The word tamal comes from Nahuatl (the language of the Aztecs), tamalli means wrapped, because it is a dish that is always made wrapped in a leaf, traditionally corn or banana, but they are also prepared with other leaves, and without them; I know of people who have boiled them in aluminium foil.
It is therefore a food of pre-Hispanic origin that survives as a traditional meal for many countries in Central and South America, each with its local variations.
Tamales have always been varied, as recorded in the early 16th century in the book Historia General de las cosas de Nueva España:
They also ate tamales in many ways; some of them are white and in the shape of a lump, made not quite round or square…Other tamales they ate are red…

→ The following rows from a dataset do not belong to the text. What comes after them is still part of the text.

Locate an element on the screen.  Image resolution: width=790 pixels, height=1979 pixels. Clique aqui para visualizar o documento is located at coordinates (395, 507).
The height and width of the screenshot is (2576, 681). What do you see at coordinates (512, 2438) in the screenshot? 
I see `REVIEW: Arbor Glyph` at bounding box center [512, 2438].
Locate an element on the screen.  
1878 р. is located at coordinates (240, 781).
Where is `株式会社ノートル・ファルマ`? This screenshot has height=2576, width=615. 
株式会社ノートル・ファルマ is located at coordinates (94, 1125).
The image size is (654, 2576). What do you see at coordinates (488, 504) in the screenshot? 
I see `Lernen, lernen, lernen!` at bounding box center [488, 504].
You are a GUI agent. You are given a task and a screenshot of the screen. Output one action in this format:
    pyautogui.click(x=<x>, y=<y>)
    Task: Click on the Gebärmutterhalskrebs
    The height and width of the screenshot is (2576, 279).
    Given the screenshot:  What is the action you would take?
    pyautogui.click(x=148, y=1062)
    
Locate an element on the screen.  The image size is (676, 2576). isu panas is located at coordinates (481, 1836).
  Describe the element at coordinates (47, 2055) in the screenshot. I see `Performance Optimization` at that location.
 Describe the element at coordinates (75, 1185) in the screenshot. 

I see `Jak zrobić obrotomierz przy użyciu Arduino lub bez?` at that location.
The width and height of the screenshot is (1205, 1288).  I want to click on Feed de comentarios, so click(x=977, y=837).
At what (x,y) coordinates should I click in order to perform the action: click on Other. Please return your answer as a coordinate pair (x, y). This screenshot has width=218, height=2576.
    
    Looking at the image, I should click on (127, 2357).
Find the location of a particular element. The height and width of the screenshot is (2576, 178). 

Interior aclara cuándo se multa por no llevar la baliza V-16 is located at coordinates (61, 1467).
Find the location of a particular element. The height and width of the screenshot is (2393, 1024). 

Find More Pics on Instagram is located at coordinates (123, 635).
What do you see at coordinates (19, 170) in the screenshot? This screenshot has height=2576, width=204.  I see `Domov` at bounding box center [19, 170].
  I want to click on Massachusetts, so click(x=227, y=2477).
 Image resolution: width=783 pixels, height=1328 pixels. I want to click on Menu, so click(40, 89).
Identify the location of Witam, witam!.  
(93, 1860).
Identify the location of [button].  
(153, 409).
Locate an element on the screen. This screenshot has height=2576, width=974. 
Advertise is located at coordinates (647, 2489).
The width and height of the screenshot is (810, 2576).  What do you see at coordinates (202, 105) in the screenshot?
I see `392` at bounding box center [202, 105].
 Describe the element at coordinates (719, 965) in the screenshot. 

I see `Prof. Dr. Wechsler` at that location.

-Fray Bernardino de Sahagún
As with all food products, corn has a number of wonderful, colourful, beautiful and nutrient-dense varieties which unfortunately is being lost with the pace of modern production. The transgenic varieties are great producers, but they contaminate other varieties which, with the passage of time, are losing their individuality. Thus, an important biodiversity is being lost, which translates into a loss of sources of nutrition, but also into the loss of a little bit of culture. There is an interesting article that deals with the issue of the multinationals that control a large part of the agricultural production market here.
It is an acculturation of gastronomic diversity, fortunately it has its counterpart. In the last few years, several projects have arisen that fight in a practical way to reintroduce native corn into the present-day diet. The best known is El Molino “Pujol” by chef Enrique Olvera and other smaller ones created by young people like Maizajo.
Corn has been one of the staple foods of American populations, and along with some legumes form an ideal carbohydrate supplement with protein.
Corn is a great source of carbohydrates, but it also provides some protein (between 3 and 10 grams per 100 grams) and especially if it is nixtamalized it provides a lot of calcium (200 mg per 100).